# [Written instruction A]
Could you render the lines of the records below as a JSON list of strings, one string per line with blank lines omitted, starting with the line containing "ied (39, 385)" and going on through the end of the records?

* BEGIN Page text *

Jerzy Walerian Skolimowski (9 December 1907 – 12 February 1985) was a Polish rowing coxswain who competed in the 1928 Summer Olympics, in the 1932 Summer Olympics, and in the 1936 Summer Olympics.

He was born in Łuków and died in London, Great Britain. He is buried at the Powązki Cemetery in Warsaw.

In 1928 he was the coxswain of the Polish boat which finished fourth in the eight event after being eliminated in the quarter-finals. Four years later he won the silver medal as coxswain of the Polish boat in the coxed pair competition as well as the bronze medal as coxswain of the Polish boat in the coxed four competition. In 1936 he was the coxswain of the Polish boat which was eliminated in the repechage of the coxed pair event. He also competed as coxswain of the Polish boat in the coxed four event but they were also eliminated in the repechage.

* END Page text *
* BEGIN Data for processing *

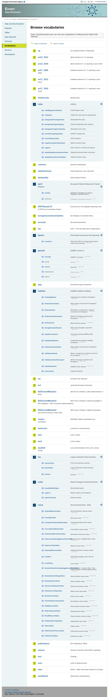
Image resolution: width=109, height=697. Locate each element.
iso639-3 (48, 557)
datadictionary (44, 171)
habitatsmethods (51, 353)
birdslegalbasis (50, 297)
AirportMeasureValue (53, 511)
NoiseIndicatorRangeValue (55, 576)
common (42, 165)
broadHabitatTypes (52, 488)
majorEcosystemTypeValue (55, 143)
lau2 (40, 441)
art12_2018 (43, 64)
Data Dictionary (23, 19)
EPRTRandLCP (45, 207)
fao (39, 229)
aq (39, 51)
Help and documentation (14, 24)
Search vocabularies (40, 43)
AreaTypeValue (50, 517)
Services (8, 50)
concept (48, 257)
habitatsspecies (51, 366)
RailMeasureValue (51, 606)
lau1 (40, 435)
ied (39, 385)
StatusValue (49, 626)
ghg (39, 285)
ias (39, 379)
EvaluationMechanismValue (55, 534)
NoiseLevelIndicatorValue (54, 586)
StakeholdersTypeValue (53, 621)
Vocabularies (10, 46)
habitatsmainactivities (53, 347)
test (39, 656)
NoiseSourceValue (52, 596)
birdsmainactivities (52, 304)
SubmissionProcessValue (54, 631)
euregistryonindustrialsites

* END Data for processing *

# [Written instruction B]
Would you return the entire text about Jerzy Walerian Skolimowski above, word for word and unchanged?

# [Worked answer A]
[
  "ied (39, 385)",
  "StatusValue (49, 626)",
  "ghg (39, 285)",
  "ias (39, 379)",
  "EvaluationMechanismValue (55, 534)",
  "NoiseLevelIndicatorValue (54, 586)",
  "StakeholdersTypeValue (53, 621)",
  "Vocabularies (10, 46)",
  "habitatsmainactivities (53, 347)",
  "test (39, 656)",
  "NoiseSourceValue (52, 596)",
  "birdsmainactivities (52, 304)",
  "SubmissionProcessValue (54, 631)",
  "euregistryonindustrialsites"
]

# [Worked answer B]
Jerzy Walerian Skolimowski (9 December 1907 – 12 February 1985) was a Polish rowing coxswain who competed in the 1928 Summer Olympics, in the 1932 Summer Olympics, and in the 1936 Summer Olympics.

He was born in Łuków and died in London, Great Britain. He is buried at the Powązki Cemetery in Warsaw.

In 1928 he was the coxswain of the Polish boat which finished fourth in the eight event after being eliminated in the quarter-finals. Four years later he won the silver medal as coxswain of the Polish boat in the coxed pair competition as well as the bronze medal as coxswain of the Polish boat in the coxed four competition. In 1936 he was the coxswain of the Polish boat which was eliminated in the repechage of the coxed pair event. He also competed as coxswain of the Polish boat in the coxed four event but they were also eliminated in the repechage.